Sunday, June 7, 2020

The Cruelty is the Point

I saw the Twitter thread of police violence. I saw the old guy with the cane getting shoved down. I saw the old guy without a cane getting shoved down. I saw too many young people getting shoved down, maced and gassed, beaten with batons, shot with "non-lethal" bullets and beaten when on the ground.

I also saw looting and rock throwing and firebombing. No way do I excuse that. I also saw the video of the black store owner calling the police to report looters, only to see the police arrive and arrest...the black store owner. I can't excuse that, either. After seeing all of the videos, I understand when people think twice before calling the police for help. Maybe more on that later. For this post, I just want to focus on the police response to peaceful protesters.

I saw too many unprovoked acts of, not just excessive use of force, but of violence almost for violence's sake. One of the early videos, from May 31, made the deepest impression on me, perhaps because it was one of the first I saw. It appeared to be a perfect example of the saying, "The cruelty is the point". There were so many videos, showing too many police acting in concert, to explain this away with "There are always a few bad apples."

It seems clear to me that the police, in too many cities, are operating under orders. The Buffalo, New York, police union representative explicitly gave that as a defense of what happened in Buffalo. He said Buffalo police were "simply executing orders." Let's not even get into the tragic history of that defense. Let's take him at his word.

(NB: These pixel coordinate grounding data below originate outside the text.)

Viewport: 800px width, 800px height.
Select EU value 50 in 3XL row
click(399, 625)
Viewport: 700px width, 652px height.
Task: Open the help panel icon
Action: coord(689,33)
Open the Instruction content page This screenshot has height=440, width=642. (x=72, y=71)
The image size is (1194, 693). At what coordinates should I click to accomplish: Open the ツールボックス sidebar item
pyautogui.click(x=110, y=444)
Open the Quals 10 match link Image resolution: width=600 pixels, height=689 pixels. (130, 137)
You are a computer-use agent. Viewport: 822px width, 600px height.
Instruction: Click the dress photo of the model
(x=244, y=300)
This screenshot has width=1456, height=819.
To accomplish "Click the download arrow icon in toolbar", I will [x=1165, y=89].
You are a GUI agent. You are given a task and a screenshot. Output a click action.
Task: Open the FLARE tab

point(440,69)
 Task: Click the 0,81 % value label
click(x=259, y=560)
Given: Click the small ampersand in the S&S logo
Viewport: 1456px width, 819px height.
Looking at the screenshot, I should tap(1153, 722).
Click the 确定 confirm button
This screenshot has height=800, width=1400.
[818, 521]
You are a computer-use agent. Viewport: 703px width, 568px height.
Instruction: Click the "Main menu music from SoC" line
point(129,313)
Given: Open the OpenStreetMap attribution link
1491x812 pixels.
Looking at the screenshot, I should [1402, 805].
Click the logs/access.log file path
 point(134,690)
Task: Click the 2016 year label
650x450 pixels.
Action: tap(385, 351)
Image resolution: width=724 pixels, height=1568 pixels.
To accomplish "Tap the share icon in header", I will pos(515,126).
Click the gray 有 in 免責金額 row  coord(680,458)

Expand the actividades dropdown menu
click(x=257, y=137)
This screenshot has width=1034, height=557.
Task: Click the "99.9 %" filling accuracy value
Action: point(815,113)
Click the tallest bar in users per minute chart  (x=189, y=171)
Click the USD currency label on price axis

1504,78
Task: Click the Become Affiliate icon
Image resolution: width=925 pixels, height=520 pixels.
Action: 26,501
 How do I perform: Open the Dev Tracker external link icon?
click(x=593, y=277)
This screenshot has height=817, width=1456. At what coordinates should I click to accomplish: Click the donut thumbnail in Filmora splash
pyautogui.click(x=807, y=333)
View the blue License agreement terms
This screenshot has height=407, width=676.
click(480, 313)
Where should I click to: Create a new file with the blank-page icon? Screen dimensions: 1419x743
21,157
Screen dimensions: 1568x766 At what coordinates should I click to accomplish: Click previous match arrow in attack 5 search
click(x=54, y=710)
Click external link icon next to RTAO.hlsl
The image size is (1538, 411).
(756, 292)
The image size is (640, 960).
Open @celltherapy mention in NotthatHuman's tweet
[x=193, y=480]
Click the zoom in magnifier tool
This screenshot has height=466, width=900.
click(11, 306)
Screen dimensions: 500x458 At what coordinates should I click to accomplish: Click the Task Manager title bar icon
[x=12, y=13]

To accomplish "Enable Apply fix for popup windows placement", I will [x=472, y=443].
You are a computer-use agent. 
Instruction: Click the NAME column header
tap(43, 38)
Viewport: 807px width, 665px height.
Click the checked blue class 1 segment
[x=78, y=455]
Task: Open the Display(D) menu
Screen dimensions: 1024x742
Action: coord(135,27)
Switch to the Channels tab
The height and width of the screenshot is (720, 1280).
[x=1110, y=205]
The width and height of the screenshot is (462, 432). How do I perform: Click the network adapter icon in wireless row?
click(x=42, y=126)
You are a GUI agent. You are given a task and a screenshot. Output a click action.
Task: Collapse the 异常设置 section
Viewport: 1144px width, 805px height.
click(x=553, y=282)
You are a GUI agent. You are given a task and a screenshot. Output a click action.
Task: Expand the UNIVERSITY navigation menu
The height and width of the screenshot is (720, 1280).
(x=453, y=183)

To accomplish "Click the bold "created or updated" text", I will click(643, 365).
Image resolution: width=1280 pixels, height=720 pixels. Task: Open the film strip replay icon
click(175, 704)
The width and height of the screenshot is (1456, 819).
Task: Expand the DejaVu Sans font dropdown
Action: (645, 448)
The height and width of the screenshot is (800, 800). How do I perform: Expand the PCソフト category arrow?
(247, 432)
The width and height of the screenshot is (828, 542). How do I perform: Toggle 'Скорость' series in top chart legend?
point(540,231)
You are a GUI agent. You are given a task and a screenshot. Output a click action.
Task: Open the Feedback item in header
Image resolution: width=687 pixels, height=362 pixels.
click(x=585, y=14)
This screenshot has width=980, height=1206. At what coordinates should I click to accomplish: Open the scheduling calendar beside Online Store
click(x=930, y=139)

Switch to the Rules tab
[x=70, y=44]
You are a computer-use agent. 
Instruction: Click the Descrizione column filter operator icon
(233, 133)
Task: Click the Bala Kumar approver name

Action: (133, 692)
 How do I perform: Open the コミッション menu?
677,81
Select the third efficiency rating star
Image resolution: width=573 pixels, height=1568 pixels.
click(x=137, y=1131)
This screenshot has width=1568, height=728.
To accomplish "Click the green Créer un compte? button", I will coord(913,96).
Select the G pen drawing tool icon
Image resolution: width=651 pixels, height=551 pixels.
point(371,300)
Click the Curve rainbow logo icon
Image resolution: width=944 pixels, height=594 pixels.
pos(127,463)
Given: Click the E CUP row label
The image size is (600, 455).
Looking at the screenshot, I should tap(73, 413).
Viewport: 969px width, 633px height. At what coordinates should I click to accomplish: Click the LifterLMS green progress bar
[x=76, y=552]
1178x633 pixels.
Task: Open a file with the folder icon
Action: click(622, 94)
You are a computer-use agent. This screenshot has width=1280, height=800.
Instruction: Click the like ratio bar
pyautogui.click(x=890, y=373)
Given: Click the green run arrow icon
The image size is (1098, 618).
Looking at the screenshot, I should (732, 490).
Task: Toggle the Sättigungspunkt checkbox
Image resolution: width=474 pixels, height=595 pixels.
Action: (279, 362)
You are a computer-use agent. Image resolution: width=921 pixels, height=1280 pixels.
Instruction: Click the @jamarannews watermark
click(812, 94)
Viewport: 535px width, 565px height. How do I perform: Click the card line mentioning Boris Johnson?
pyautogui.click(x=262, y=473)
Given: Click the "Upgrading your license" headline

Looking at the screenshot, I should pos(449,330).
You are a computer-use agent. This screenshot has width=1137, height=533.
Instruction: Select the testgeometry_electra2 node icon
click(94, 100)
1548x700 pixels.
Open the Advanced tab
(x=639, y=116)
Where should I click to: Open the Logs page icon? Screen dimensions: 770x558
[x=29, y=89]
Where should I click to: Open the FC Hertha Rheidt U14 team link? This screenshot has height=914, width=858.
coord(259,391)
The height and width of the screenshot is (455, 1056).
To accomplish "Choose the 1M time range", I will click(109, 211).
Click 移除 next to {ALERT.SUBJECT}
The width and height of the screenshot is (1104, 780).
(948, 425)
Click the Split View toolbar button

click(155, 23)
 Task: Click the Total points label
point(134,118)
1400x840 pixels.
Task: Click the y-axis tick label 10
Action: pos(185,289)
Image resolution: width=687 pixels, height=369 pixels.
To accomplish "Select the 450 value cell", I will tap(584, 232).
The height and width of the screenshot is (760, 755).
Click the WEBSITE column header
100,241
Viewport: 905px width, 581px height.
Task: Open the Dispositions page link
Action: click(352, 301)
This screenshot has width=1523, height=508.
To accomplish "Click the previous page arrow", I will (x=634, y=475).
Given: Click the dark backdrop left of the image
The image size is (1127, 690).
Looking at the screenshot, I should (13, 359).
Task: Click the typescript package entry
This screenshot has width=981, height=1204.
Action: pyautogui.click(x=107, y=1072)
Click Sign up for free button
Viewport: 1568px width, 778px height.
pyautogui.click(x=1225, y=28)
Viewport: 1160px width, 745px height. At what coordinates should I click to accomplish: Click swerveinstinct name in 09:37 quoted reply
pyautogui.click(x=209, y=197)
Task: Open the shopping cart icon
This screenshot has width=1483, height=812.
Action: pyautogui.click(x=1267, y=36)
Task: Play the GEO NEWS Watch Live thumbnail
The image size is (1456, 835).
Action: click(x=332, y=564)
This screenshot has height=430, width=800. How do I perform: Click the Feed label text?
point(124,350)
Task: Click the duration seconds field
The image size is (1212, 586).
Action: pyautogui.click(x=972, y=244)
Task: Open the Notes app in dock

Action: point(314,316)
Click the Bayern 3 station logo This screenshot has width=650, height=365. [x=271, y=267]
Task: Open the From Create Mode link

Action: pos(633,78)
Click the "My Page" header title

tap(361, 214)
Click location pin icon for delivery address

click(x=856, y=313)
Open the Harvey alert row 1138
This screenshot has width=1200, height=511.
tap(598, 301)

Police orders seem to be one of two things at different times in different places under different conditions:

1) Clear the area by dispersing the crowd, in which case pushing, shoving, beating, pepper spraying, whatever it takes, do it. Don't ask. Don't tell. Just clear the area by force. Not "by force if necessary." Just by force. And don't delay. As Trump and his Secretary of Defense put it, "dominate the battlespace."


2) Remove the protesters by "kettling" them. That's what happened on the Margaret Hunt Hill bridge in Dallas. Block the protesters' egress from the bridge. Block the protesters' retreat back over the bridge. Corral the protesters, don't let them disperse by themselves. Trap them and arrest them. Note that 674 protesters who were corralled and arrested in Dallas were all released without charges. That's not law enforcement. The lack of charges is an implicit admission that violating protesters' civil rights was a price police were willing to pay to "dominate the battlespace."

Police reform is critically needed in America. To prevent the incidents that lead to protests. To prevent the brutality used against peaceful protesters when the inevitable protests do break out.

P.S. I will be keenly listening to the City of Richardson's explanation of why this could never happen here.